En el judaísmo clásico existe una noción potente y muy interesante: la de «reparar el mundo» (Tikkun Olam). Recuerdo haber conocido la profundidad y potencia de esta idea a través de un libro de Emil Fackenheim, pero conforme ha pasado el tiempo me he dado cuenta de que está presente en distintas tradiciones religiosas y culturales. Quiero comenzar por lo más obvio y luego invitarnos a todos a una comprensión más exigente.
Se repara lo roto, lo descosido, lo desvencijado, lo que fue estropeado por descuido, desuso o mal manejo. Se repara una máquina o una instalación eléctrica, pero también se repara un ecosistema o un corazón. Se repara lo que está enfermo, lo que necesita auxilio, lo que ya no puede más.
No sólo estamos llamados a reparar lo que nosotros estropeamos. Podemos reparar también lo que otros dañaron. Y aquí entra en juego algo que podríamos entender por “responsabilidad”, más o menos elástica, según se achique a atender lo que el yo ha causado o según sea magnánima para acometer la tarea de reparar el mundo, con independencia de quién lo haya maleado. ¿De qué somos responsables? ¿Cuáles son los límites y los alcances de nuestra responsabilidad?
El flanco liberal responde pronto a esa pregunta diciendo que somos responsables sólo del daño hecho por nuestra libertad. ¡Hasta ahí! Pero pronto se deja ver que esa es una respuesta incompleta, pues muchas veces sólo se consideran los efectos directos y a corto plazo de nuestras acciones. Pero nuestra libertad, por ejemplo, también hiere a otras personas, y esas heridas les afectan en sus propios actos libres. ¿También de ello somos, en parte, responsables? De la misma manera, nuestra libertad elige no elegir. ¿También somos responsables de las consecuencias de nuestras omisiones y de lo que hemos dejado de hacer que ha afectado el curso de la historia? Si la respuesta es sí a ambos interrogantes, entonces no es tan fácil conmensurar nuestra responsabilidad ni nuestra libertad.
Nos encontramos cabe el mundo y un mundo dañado por todos. Un daño del cual todos somos responsables, pero no al modo de una responsabilidad genérica. No. Yo me encuentro responsabilizado, en primer lugar, por mis acciones, por mis palabras, por mis omisiones. El mundo, en parte, está mal, por causa mía: o por mi maldad que insiste en herirlo, o por mi cobardía que me invita a distraerme en vez de sanarlo.

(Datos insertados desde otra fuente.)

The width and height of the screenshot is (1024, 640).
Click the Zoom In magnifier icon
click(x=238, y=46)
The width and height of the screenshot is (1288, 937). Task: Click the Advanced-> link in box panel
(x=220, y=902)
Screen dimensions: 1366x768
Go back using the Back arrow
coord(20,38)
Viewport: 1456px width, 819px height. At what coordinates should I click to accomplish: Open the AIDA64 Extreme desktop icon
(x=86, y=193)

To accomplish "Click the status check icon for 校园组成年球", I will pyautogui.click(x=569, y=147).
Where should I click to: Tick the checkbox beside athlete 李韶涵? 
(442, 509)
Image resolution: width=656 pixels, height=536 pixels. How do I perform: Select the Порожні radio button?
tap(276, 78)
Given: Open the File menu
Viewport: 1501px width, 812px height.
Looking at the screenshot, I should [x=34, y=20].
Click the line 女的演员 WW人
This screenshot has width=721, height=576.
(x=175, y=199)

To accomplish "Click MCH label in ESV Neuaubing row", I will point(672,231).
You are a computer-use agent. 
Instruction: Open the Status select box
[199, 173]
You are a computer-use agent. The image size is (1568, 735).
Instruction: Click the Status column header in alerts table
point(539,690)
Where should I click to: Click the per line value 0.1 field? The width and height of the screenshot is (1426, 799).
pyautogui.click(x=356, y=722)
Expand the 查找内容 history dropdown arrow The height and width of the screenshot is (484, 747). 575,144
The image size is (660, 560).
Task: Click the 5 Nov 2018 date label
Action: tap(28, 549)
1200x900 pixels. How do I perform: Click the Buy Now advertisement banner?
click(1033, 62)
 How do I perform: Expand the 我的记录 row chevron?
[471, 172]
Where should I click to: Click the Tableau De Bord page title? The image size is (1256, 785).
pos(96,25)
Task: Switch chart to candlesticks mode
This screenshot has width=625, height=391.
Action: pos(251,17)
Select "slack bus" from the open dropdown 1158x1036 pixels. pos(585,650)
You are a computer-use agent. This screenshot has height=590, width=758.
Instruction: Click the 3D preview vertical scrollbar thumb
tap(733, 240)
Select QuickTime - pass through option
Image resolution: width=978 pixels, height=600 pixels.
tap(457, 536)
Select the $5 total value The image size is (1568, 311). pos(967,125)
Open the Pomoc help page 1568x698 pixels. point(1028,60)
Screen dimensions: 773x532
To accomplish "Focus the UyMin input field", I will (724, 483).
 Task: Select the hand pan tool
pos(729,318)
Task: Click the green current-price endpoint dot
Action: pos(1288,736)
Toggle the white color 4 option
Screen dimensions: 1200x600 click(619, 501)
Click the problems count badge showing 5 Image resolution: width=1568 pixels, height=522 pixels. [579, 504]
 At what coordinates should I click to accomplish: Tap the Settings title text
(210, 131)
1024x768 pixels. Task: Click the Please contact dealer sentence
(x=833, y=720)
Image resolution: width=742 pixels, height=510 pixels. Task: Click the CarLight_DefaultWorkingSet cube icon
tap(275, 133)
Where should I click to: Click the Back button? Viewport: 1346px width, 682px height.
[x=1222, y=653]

En la tradición cristiana existe también una línea expiatoria parecida a la judía: la espiritualidad de la reparación al Sagrado Corazón de Jesús. Para los católicos, aunque Cristo expió toda culpa con su sacrificio en cruz, cada ser humano puede “unir” su sufrimiento al de Cristo y así cooperar en la reparación del mundo. La oración, el sacrificio, la solidaridad con los demás, son actos que no sólo reparan el mundo, sino reparan el Corazón de Aquel que creó el mundo, ya por haber sido ofendido ya por haber sido olvidado (Cfr. Pío XI, Miserentissimus Redemptor, n. 6).
También en el Islam hay una noción parecida al Tikkun Olam, y los musulmanes lo denominan «Islah» y equivale a hacer el bien, reformar, sanar y restaurar lo que está roto o corrompido. En el Corán, reparar implica, por ejemplo, mejorar la suerte de los huérfanos (Sura Al-Baqarah 2:220), reconciliar a las familias y devolverles la paz (Sura An-Nisa 4:35) o liberar a las personas de opresiones injustas (Sura Al-Hujurat 49:9).
En un mundo por demás marcado por el signo de lo desechable, de lo que puede tirarse porque ya no es útil, el acto de reparar es una verdadera revolución y contestación. Reparar es una vocación: la de devolver dignidad, sanar y recuperar. Reparar es hacerse cargo de quien uno ama. Reparar el mundo implica cuidado medioambiental, responsabilidad social, atención a los más vulnerables, justicia restaurativa y participación política para resarcir el tejido social.